Exercise · Infrastructure

Distributed Cache

Whiteboard exercise. Try the problem cold, then reveal the rubric to self-score.

Out of 10 points45 min whiteboardReference solution →

Prompt

An in-memory key-value store serving ~1M ops/sec per node with sub-millisecond latency. The hard parts: hash-slot sharding across a cluster of ~100 nodes so any key routes deterministically, eviction policies (LRU/LFU) that keep hot data in RAM while memory stays bounded, and a replication + persistence layer (leader-follower async replication, RDB snapshots + AOF logs) that survives node crashes without losing writes. Redis, Memcached, Dragonfly -- same core pattern, different tradeoffs.

Time budget: 45 min whiteboard. Draw architecture, estimate numbers, discuss tradeoffs.

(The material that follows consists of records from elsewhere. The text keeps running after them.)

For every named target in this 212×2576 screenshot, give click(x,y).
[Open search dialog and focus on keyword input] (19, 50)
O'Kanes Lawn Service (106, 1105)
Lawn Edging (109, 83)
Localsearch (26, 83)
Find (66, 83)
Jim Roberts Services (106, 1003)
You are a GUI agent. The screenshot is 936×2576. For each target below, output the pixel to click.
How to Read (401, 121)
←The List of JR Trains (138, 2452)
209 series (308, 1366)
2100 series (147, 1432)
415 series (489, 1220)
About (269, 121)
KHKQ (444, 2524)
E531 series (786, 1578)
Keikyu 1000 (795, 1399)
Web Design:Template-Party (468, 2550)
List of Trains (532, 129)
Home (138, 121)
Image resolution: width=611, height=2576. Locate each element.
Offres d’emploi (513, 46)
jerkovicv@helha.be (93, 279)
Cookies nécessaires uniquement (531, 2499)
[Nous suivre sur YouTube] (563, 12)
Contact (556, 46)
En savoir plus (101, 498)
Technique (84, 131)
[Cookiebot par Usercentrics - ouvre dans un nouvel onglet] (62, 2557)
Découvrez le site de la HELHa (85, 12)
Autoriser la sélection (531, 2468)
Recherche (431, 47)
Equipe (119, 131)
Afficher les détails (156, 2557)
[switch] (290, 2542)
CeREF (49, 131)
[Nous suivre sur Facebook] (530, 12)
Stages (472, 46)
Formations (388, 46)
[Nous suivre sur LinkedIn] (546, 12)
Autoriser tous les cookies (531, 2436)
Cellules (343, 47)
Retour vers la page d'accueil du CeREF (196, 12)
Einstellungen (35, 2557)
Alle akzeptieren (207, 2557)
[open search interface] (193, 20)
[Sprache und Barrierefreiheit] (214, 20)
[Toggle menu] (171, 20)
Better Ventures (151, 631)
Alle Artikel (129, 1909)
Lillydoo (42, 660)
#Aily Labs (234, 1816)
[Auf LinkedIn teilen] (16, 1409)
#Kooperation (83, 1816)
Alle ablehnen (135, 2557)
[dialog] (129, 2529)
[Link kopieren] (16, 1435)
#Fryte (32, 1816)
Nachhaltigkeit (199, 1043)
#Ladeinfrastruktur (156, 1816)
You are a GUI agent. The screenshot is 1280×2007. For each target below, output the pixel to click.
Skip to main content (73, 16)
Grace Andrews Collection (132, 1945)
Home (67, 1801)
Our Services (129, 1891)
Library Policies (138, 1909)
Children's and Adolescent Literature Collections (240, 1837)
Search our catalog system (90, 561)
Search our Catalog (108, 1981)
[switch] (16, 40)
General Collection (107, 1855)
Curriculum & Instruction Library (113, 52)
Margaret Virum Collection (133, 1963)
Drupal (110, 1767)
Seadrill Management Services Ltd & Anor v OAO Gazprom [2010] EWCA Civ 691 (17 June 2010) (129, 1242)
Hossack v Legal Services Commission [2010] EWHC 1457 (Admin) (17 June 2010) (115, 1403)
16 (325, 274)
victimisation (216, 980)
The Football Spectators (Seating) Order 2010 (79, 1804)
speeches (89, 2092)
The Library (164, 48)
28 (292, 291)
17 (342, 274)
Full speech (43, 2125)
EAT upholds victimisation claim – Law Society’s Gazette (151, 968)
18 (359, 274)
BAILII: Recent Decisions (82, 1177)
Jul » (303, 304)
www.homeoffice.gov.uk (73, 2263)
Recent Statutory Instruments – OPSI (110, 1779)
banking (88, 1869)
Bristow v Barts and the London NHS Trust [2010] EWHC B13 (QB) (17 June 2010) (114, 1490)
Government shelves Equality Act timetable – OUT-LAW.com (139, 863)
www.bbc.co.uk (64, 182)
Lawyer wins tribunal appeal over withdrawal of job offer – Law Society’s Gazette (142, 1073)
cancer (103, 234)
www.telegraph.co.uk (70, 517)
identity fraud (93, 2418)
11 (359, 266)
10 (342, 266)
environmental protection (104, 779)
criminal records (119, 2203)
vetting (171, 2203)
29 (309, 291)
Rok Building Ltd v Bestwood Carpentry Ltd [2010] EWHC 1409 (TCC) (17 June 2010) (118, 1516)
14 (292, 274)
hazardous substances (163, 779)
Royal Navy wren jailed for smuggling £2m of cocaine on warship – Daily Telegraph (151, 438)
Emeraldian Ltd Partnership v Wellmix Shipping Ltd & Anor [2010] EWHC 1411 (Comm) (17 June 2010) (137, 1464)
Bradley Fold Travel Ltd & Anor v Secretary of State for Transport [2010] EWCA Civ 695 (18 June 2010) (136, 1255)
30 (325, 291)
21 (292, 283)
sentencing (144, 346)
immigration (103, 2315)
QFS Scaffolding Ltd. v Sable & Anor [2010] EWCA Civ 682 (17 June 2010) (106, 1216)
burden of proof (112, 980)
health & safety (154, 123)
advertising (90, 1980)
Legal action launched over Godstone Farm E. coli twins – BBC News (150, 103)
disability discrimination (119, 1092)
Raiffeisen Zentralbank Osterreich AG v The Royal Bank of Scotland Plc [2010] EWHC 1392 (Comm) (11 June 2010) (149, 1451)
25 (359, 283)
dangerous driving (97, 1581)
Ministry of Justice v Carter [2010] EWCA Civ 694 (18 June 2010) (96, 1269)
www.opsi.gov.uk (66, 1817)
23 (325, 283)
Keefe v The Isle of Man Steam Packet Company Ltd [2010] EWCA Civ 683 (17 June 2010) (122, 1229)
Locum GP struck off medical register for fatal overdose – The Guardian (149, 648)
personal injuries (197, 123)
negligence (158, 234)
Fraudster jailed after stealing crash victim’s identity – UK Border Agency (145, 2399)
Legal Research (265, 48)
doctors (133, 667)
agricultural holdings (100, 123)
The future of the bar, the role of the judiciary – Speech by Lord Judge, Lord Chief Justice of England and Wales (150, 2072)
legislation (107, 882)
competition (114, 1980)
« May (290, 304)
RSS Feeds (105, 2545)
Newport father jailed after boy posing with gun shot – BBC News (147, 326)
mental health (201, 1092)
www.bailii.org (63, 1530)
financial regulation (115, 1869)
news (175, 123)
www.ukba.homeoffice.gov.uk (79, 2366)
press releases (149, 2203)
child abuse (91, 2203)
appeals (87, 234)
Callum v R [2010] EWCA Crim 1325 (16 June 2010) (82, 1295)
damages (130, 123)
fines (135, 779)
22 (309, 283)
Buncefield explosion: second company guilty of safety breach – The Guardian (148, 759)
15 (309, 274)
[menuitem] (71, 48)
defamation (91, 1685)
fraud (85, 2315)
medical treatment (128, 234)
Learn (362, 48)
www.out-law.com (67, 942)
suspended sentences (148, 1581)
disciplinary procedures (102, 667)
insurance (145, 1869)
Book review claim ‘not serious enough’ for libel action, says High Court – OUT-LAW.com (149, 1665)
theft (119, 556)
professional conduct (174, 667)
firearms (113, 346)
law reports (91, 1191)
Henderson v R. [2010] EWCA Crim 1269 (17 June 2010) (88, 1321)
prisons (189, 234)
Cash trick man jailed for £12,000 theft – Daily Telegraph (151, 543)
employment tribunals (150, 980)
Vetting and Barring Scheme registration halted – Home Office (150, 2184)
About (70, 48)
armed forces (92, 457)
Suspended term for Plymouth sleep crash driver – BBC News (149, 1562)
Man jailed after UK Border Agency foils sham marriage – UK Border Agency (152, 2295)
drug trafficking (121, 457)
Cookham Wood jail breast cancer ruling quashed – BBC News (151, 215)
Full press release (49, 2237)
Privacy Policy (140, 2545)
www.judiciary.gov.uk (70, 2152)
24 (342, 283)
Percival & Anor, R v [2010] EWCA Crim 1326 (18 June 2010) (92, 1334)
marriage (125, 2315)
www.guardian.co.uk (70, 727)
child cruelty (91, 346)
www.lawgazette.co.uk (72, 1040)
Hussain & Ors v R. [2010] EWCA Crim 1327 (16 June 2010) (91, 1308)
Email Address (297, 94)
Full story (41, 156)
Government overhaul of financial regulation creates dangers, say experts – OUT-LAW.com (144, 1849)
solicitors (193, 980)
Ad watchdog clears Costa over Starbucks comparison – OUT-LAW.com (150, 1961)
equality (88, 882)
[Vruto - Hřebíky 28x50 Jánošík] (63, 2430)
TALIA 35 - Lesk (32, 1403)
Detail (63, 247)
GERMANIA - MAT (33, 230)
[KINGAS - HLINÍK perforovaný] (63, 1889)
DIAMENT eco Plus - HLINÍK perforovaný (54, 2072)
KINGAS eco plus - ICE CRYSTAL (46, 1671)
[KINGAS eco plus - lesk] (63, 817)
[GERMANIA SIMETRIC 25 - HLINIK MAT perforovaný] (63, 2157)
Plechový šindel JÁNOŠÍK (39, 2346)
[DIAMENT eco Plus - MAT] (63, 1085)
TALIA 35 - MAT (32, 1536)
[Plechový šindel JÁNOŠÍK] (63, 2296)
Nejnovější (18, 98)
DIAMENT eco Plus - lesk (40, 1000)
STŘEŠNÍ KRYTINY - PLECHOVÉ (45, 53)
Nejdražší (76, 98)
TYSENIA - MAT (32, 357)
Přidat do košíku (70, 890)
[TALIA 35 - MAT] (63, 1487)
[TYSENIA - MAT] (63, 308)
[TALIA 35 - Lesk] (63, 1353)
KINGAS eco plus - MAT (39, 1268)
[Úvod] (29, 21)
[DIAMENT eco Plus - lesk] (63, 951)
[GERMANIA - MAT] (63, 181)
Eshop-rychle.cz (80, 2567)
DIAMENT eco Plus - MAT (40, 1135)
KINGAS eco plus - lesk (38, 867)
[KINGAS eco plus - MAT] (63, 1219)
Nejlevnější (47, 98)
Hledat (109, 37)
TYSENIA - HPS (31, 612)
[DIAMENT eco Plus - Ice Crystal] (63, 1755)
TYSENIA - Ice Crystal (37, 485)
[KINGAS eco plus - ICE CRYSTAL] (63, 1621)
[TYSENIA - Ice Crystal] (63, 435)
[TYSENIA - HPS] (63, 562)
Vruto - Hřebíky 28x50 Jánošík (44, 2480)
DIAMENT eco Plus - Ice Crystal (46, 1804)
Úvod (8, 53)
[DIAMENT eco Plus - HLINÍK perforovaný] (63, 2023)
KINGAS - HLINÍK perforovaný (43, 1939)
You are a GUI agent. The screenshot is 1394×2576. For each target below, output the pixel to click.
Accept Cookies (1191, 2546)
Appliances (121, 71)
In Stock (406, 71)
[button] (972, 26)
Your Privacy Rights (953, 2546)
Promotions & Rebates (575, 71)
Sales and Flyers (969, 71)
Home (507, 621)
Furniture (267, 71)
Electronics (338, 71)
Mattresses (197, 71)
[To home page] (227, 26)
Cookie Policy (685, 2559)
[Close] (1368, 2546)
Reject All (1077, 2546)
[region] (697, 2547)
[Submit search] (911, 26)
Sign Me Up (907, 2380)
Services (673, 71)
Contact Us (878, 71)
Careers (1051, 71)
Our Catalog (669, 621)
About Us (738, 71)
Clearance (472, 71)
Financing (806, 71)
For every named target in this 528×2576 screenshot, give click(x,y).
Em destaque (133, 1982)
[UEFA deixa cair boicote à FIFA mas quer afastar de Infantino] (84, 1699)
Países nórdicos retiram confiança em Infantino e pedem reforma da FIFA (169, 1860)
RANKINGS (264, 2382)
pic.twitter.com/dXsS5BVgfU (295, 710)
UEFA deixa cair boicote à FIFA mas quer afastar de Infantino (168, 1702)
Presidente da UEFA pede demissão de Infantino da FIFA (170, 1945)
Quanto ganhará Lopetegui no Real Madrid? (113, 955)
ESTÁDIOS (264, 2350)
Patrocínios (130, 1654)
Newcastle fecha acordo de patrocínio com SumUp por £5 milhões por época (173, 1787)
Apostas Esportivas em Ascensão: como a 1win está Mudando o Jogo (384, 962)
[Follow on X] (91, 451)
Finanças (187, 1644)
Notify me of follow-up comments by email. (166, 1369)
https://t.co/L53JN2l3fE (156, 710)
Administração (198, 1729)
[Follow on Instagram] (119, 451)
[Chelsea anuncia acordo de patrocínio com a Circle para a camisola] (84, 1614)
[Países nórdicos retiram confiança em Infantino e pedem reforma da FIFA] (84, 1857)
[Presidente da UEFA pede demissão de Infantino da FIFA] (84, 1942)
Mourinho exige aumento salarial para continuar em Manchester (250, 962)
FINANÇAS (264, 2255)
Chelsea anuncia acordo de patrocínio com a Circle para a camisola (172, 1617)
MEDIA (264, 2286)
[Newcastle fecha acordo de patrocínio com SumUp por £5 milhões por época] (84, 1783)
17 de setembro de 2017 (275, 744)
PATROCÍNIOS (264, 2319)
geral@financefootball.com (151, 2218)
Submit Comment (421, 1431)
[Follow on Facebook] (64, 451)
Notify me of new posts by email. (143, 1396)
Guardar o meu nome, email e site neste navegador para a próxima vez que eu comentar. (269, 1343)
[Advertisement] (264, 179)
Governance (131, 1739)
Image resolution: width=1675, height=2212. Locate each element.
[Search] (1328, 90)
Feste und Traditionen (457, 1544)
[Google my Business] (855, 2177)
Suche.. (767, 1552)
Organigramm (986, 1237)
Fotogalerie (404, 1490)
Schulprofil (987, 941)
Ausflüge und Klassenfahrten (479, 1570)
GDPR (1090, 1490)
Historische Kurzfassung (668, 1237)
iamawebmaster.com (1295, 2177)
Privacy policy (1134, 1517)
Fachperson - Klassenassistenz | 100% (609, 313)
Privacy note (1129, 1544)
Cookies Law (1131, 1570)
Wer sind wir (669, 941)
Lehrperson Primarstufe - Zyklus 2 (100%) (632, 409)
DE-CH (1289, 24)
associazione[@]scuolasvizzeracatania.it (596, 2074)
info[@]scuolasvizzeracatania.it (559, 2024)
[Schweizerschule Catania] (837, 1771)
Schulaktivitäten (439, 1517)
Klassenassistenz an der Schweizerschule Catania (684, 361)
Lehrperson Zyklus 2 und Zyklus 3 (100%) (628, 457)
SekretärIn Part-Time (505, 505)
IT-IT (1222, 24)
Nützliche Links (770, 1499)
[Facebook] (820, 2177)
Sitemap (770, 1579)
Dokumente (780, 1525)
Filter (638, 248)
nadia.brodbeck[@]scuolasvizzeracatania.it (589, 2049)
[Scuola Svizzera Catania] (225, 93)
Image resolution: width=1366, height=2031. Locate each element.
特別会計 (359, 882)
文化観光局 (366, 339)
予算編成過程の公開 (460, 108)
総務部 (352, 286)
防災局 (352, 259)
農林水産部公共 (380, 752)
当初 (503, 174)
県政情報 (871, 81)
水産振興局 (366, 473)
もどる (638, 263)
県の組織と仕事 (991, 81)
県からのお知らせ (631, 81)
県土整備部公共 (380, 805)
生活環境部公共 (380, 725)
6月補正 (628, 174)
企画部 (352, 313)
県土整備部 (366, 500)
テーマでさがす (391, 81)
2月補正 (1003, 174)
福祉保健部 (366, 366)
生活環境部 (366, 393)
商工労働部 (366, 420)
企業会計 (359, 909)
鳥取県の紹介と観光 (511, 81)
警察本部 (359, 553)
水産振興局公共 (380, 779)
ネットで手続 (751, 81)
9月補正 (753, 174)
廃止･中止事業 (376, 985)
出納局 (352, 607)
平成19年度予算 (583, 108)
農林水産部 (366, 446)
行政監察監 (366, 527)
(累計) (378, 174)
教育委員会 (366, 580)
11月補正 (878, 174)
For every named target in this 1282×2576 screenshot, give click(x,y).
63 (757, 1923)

Hints (progressive — click to reveal)

Hint 1

Start with the access pattern. "Read-heavy workload, cache-aside pattern, Redis as L2 between app and DB." This frames the problem correctly.

Hint 2

Name the sharding scheme. "CRC16 mod 16384 hash slots, client-side routing, MOVED/ASK redirects." Shows you know Redis internals, not just the API.

Hint 3

Explain eviction before they ask. "allkeys-lru with sample size 10. Approximated LRU, not true LRU -- the O(1) tradeoff." This is the detail that separates senior from mid-level.

Rubric — 10 points

+2 Start with the access pattern. "Read-heavy workload, cache-aside pattern, Redis as L2 between app and DB." This frames the problem correctly.
+2 Name the sharding scheme. "CRC16 mod 16384 hash slots, client-side routing, MOVED/ASK redirects." Shows you know Redis internals, not just the API.
+2 Explain eviction before they ask. "allkeys-lru with sample size 10. Approximated LRU, not true LRU -- the O(1) tradeoff." This is the detail that separates senior from mid-level.
+2 Persistence is not optional. "RDB+AOF hybrid. RDB prefix for fast restart, AOF tail for sub-second data loss." Don't hand-wave "we'll use persistence" -- name the mode.
+1 Address the thundering herd. Without prompting, mention cache stampede mitigation: lock-based fill, probabilistic early expiration, or background refresh. Shows production experience.
+1 Know when Redis is wrong. "Above 100 GB per node, consider sharding more aggressively or using a disk-backed store. Redis is not a database replacement." Showing boundaries earns trust.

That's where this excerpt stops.